The long term aspect is a little different and I believe that it is a good idea to ask for a copy of the programming or code and any passwords in order to support reloading the original programming in the case of equipment failure, having a copy should the Contractor lose theirs or cease operations, having a copy that can be modified to support any related equipment changes in the future, etc. But be careful of asking for full access or 'ownership' as those can be seen to indicate an intent to reuse or modify the programming, as well as potentially limiting the ability to use the programming or any elements of it in the future, and the Contractors will potentially have to address that possibility in the form of lesser work or higher costs.

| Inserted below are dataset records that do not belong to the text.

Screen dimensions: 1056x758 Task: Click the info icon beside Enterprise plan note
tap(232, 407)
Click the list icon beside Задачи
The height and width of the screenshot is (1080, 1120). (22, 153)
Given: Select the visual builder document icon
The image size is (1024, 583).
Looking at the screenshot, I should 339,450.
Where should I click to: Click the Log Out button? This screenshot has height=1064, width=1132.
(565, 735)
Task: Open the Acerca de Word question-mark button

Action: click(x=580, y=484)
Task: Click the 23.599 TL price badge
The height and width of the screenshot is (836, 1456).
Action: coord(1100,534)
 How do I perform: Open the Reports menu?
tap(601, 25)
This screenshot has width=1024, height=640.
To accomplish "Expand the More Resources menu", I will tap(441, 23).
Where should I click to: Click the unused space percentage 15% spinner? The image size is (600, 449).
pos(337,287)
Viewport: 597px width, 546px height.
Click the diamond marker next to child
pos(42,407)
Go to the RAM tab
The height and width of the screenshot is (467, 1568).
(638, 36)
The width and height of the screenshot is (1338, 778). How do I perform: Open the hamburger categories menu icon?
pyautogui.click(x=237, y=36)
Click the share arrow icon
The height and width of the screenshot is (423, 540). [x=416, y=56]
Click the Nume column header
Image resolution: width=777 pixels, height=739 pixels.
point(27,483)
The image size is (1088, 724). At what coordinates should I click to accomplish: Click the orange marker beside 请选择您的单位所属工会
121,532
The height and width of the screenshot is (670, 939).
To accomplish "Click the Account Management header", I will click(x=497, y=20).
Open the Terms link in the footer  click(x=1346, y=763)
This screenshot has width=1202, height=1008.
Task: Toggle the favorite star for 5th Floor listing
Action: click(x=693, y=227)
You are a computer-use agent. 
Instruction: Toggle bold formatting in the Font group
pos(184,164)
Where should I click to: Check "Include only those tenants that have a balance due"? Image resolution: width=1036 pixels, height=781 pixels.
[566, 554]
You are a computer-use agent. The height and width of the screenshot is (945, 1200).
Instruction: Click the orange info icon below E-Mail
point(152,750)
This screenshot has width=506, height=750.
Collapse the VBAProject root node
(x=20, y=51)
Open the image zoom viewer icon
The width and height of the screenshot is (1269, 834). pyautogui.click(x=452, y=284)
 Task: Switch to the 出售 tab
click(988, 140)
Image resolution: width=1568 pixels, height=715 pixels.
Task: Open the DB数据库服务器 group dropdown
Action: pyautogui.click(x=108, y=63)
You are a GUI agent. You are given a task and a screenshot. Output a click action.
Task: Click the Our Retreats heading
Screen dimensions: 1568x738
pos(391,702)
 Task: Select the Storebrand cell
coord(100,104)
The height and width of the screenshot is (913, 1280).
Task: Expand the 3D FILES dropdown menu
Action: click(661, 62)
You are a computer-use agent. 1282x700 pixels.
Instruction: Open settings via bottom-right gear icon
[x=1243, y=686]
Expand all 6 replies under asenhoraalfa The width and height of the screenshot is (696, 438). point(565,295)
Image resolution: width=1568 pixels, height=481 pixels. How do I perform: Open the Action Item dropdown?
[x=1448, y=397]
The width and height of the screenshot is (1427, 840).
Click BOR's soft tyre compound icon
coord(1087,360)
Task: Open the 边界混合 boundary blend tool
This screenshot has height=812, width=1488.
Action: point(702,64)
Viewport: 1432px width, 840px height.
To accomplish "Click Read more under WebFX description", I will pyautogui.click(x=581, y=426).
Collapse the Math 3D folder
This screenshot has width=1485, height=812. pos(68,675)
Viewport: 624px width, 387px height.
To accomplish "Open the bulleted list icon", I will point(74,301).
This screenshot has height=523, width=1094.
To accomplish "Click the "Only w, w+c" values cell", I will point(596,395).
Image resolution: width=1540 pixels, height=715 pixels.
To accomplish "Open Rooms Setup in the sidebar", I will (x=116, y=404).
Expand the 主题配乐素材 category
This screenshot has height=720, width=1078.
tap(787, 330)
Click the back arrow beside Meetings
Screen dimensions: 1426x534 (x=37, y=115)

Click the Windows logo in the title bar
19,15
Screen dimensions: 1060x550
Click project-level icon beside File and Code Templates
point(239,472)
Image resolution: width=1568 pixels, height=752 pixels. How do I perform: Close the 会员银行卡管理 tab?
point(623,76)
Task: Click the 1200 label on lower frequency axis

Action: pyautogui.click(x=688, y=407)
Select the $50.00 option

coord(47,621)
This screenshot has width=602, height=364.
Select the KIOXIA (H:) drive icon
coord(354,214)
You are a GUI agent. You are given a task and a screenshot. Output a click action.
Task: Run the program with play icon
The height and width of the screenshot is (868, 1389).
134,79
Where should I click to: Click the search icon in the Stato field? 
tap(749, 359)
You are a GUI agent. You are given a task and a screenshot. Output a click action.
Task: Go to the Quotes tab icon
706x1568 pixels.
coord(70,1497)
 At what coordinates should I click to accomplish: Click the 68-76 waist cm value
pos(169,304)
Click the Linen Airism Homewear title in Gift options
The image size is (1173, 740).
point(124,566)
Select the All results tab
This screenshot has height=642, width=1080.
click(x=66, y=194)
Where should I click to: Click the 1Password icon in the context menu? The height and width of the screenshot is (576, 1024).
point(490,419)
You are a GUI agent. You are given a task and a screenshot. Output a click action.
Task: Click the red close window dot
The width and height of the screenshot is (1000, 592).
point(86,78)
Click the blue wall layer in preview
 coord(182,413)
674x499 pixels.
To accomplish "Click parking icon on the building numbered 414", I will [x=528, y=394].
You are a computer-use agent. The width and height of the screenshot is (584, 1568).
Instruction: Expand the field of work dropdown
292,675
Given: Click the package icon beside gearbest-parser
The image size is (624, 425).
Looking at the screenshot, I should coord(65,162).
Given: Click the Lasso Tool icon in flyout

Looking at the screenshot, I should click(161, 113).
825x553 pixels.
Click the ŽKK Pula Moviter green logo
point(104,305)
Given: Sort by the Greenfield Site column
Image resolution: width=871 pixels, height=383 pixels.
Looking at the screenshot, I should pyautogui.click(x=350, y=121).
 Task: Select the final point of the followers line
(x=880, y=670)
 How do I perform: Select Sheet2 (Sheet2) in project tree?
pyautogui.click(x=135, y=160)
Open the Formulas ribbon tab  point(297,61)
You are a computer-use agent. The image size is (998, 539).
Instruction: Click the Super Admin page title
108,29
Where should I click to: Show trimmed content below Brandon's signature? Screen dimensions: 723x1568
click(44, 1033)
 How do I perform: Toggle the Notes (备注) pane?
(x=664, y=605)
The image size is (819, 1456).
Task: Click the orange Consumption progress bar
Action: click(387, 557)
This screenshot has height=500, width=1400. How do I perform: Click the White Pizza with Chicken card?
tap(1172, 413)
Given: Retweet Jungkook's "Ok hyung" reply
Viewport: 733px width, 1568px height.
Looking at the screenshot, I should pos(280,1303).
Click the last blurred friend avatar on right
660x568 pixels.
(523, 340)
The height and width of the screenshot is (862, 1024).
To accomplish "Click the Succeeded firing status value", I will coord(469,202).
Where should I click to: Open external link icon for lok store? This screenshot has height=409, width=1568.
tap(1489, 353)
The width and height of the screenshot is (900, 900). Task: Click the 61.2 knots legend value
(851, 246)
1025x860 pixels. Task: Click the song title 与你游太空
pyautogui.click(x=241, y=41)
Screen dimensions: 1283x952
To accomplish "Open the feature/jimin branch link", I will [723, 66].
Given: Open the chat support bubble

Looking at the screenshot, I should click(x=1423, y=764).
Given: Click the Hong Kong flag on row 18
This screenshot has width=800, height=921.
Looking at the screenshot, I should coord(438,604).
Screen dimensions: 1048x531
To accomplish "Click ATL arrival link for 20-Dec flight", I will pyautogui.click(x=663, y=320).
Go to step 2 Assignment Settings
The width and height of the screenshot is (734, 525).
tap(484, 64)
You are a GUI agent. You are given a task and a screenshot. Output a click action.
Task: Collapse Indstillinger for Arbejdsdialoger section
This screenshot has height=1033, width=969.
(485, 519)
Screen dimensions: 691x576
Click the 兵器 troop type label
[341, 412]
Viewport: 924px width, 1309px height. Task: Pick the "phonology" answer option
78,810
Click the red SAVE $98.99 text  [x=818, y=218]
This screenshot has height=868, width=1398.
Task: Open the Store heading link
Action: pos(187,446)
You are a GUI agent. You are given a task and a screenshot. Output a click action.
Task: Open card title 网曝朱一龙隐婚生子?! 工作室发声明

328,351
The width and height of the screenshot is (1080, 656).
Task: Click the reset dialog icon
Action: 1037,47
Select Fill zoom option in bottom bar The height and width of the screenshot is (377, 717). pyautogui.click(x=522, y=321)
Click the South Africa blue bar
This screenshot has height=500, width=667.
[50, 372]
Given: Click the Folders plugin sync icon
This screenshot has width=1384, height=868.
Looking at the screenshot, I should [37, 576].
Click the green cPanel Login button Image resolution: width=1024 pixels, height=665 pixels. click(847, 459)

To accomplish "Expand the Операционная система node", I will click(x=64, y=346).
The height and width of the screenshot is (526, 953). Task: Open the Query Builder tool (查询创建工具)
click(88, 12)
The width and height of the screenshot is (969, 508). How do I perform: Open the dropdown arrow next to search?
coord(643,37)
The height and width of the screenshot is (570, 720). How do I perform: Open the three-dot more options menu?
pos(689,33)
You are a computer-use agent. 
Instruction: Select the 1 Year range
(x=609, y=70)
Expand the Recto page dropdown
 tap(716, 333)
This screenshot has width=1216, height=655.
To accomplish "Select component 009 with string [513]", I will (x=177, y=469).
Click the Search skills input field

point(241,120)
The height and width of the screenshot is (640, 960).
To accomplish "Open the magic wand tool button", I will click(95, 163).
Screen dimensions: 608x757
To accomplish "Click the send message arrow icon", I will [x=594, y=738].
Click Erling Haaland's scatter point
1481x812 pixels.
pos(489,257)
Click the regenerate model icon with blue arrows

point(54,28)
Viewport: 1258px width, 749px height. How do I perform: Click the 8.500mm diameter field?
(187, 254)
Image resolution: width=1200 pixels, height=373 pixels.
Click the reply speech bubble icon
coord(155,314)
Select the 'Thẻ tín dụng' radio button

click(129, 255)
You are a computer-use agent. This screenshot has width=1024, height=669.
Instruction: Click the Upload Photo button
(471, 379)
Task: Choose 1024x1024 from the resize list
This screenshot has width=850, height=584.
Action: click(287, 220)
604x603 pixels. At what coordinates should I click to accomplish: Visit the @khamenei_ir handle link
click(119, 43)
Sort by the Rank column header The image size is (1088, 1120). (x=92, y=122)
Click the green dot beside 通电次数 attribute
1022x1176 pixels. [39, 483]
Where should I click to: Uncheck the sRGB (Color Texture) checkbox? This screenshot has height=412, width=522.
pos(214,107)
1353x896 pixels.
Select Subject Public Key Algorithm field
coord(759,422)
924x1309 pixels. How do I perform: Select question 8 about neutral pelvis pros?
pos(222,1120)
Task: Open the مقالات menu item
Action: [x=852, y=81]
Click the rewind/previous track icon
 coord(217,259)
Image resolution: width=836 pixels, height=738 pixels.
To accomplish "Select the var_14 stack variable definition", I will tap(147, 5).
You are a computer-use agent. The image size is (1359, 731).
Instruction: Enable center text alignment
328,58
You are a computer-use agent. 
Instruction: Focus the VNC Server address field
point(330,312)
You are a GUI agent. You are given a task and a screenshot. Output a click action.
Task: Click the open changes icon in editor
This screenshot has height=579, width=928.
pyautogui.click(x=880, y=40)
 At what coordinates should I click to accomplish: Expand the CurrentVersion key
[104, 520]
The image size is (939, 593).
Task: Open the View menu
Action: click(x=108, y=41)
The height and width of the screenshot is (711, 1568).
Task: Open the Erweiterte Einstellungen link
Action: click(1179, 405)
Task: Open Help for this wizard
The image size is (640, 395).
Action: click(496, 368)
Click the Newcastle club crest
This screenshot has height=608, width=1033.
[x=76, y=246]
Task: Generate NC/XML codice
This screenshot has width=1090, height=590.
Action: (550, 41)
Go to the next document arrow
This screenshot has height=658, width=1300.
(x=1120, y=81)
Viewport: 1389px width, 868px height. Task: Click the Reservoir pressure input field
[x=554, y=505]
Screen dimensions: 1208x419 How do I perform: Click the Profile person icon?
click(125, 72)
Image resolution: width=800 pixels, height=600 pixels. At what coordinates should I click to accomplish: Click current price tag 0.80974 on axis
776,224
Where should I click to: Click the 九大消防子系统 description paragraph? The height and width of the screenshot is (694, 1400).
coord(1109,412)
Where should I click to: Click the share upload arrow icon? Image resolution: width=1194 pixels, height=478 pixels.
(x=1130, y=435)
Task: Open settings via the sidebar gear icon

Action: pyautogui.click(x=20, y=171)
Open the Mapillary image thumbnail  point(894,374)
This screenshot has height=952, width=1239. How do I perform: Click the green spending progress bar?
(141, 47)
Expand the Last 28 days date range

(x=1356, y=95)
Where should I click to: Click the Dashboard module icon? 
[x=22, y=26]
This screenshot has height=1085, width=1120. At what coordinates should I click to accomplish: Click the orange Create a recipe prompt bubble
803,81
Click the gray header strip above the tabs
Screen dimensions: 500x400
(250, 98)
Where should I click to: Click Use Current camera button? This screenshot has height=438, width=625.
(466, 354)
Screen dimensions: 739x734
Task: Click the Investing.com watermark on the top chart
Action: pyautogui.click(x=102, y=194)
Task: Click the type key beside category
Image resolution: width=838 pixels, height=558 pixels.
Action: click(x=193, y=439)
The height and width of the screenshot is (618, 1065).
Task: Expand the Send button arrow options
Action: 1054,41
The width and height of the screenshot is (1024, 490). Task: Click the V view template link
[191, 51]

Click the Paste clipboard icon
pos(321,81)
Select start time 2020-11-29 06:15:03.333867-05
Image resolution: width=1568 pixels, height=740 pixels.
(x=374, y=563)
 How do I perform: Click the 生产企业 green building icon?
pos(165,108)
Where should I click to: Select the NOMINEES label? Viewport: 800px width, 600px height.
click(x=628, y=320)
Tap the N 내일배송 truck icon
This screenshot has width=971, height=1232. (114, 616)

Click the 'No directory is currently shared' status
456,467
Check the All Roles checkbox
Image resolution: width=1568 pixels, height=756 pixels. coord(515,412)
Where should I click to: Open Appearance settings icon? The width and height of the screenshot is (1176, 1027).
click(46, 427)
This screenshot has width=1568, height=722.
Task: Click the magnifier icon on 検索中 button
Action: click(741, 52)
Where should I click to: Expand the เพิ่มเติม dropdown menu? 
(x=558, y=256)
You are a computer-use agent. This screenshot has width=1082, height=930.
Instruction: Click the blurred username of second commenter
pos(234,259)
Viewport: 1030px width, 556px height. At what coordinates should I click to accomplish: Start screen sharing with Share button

The idea of allowing passwords and/or files to be withheld until the system warranty expires is an interesting one. It does avoid many of the potential issues, however there is a risk should something happen to the Contractor or the information prior to receiving all the program files and passwords. It also gets messier if there is an option for an extended warranty and how that affects this would have to be addressed as part of such an extension.


----------



## AdamBair (Oct 22, 2009)

fredthe said:


> We have a very nice DriveRack processor for our speakers, but we are unable to modify any settings as we don't have the password. The A/V installer refused to give it to us, because the system was under warranty, and they didn't want anyone messing with it. That's perfectly understandable, but now that the warranty period is over, we are still stuck with calling the original contractor, because no one else knows the passwords. Any future projects I work on will have a clause in the contract specifying that all passwords be provided as part of the deliverables, with the provision that the contractor may provide them at the end of the warranty period if necessary.
> 
> -Fred



I gotta disagree with you there. If you *own* the equipment, then you own the passwords from day one. Now having to fix "messed with" settings might not be cover by your warranty, which is fine, but having to ask for permission from the dealer to access your own gear is not fine. Passwords are about control, and that dealer had you guys locked up. Get the passwords day one, and then change them if possible.


----------



## museav (Oct 23, 2009)

AdamBair said:


> I gotta disagree with you there. If you *own* the equipment, then you own the passwords from day one. Now having to fix "messed with" settings might not be cover by your warranty, which is fine, but having to ask for permission from the dealer to access your own gear is not fine. Passwords are about control, and that dealer had you guys locked up. Get the passwords day one, and then change them if possible.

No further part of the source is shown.